__Task input__
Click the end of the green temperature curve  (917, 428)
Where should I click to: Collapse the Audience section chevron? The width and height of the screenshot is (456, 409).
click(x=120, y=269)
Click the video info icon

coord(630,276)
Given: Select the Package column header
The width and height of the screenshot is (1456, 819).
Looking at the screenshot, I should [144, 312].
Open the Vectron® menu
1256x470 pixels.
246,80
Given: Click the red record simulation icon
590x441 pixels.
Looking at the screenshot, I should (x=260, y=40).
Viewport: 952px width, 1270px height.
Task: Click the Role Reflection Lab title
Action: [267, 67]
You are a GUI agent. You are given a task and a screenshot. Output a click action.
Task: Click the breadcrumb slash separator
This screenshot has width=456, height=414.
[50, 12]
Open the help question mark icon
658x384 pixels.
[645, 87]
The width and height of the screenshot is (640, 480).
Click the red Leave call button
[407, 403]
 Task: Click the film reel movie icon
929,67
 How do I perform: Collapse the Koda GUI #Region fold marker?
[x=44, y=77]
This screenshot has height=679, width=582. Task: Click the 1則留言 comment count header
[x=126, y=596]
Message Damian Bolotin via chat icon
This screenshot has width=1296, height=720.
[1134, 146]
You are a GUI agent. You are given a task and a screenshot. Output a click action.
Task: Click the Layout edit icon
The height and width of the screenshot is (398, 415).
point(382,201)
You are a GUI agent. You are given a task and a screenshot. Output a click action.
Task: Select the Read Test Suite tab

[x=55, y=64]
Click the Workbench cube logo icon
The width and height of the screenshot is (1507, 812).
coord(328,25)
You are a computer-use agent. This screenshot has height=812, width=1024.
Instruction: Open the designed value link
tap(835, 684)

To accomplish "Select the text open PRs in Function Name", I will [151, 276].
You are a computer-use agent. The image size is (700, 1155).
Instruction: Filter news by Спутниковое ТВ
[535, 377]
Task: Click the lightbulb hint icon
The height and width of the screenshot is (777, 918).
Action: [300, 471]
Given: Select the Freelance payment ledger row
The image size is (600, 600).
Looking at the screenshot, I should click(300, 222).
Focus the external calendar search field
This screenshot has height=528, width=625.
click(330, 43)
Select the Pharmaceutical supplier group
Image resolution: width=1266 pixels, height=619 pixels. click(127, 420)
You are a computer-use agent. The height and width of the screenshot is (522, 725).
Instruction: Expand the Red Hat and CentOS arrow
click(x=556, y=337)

__What you need to do__
Lines with the word "computer": copy each one from the data above.

__Solution__
You are a computer-use agent. This screenshot has height=812, width=1024.
You are a computer-use agent. The image size is (700, 1155).
You are a computer-use agent. The height and width of the screenshot is (522, 725).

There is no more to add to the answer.